*EXERCISE DETAILS*: Copy the listing below, changing "screenshot" to "screen capture" wherever it occurs and leaving every other word as it stands.

## BEGIN SUPPLIED ENTRIES

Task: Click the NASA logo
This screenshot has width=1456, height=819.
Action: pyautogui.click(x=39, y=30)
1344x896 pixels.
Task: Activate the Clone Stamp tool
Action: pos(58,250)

## END SUPPLIED ENTRIES

*THE REPLY*:
Task: Click the NASA logo
This screen capture has width=1456, height=819.
Action: pyautogui.click(x=39, y=30)
1344x896 pixels.
Task: Activate the Clone Stamp tool
Action: pos(58,250)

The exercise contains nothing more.